In December 2009, Broad writes that NCRI issued yet another report on “Iranian military tunneling,” which claimed “Iran had dug tunnels and bunkers for research facilities, ammunition storage, military headquarters and command and control centers.”
“A group of factories” in the mountains east of Tehran, it insisted without providing proof, specialize in “the manufacturing of nuclear warheads.”
Broad even quotes the Los Alamos National Laboratory’s Frank Pabian saying of the MEK, “They’re right 90 percent of the time. That doesn’t mean they’re perfect, but 90 percent is a pretty good record.” Mohamed ElBaradei, former IAEA Director-General, had a different take on the group. “We followed whatever they came up with. And a lot of it was bogus.”
In his reporting, William Broad never once identifies the MEK or NCRI as an officially designated terrorist group, which at the time they both were and had been for over a decade.
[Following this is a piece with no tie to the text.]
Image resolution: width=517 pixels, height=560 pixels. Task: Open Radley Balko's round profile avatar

To hammer home how deliberately alarmist the claims actually were, the Times even published the article with a photograph of a smiling Mahmoud Ahmadinejad and his entourage in red hardhats emerging from what is apparently supposed to resemble a steel-reinforced underground lair. Yet the photo is wholly unrelated to any of the allegations made within the report.
The caption beneath of the picture reads, “President Mahmoud Ahmadinejad of Iran, center, at a highway tunnel near Tehran. Much of Iran’s atomic work is also in tunnels.”
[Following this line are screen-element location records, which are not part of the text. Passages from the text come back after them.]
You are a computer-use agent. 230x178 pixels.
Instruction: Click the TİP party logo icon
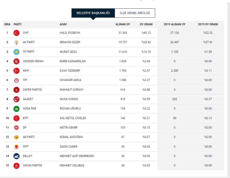16,80
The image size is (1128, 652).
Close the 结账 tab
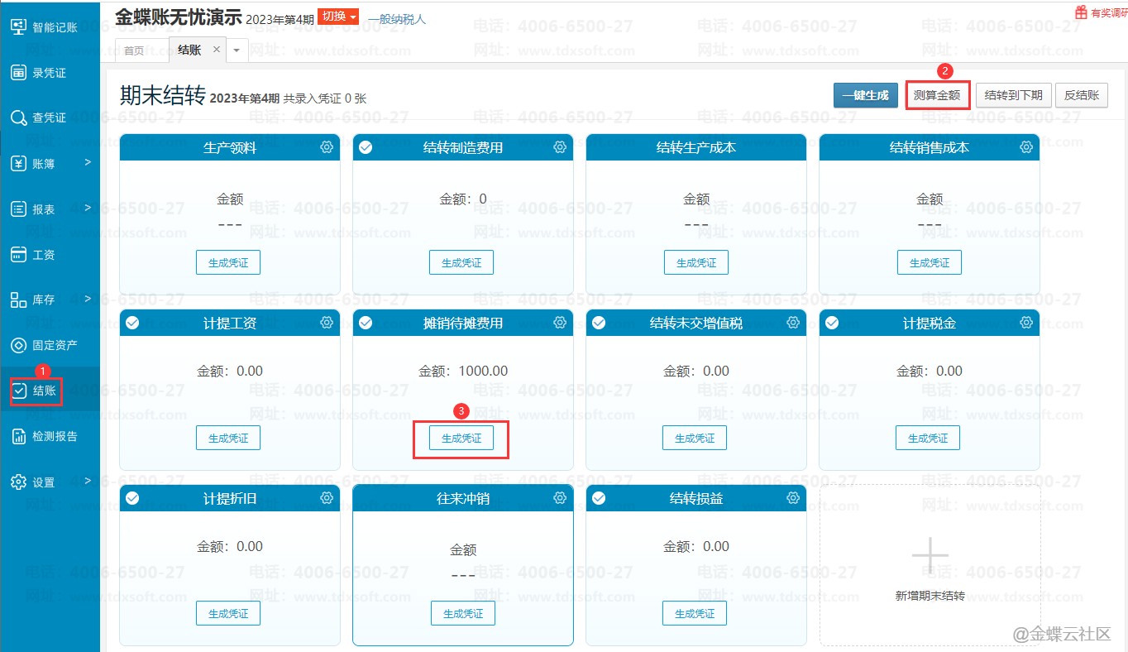(217, 50)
Yes, that really happened. Fit to print, indeed.
The focus on Iranian tunnels leads inevitably to discussion of American military capabilities and the challenges faced by less vulnerable facilities. Broad, in his 2010 report, noted that the “Pentagon is racing to develop a deadly tunnel weapon” for such circumstances. That weapon has since been completed and tested, but has not been sold to Israel for fear it might be used without American authorization.
Clearly, the MEK’s latest revelations are recycled claims and, like before, are essentially allegations based on vague intelligence leaked to the group by American officials. The MEK merely acts as a laundering service for the unproven accusations of its handlers in the United States and Israel.
Unfortunately, the mainstream press – even when skeptical about the information – continues to dutifully provide a platform for such propaganda and fear-mongering by publishing such accusations.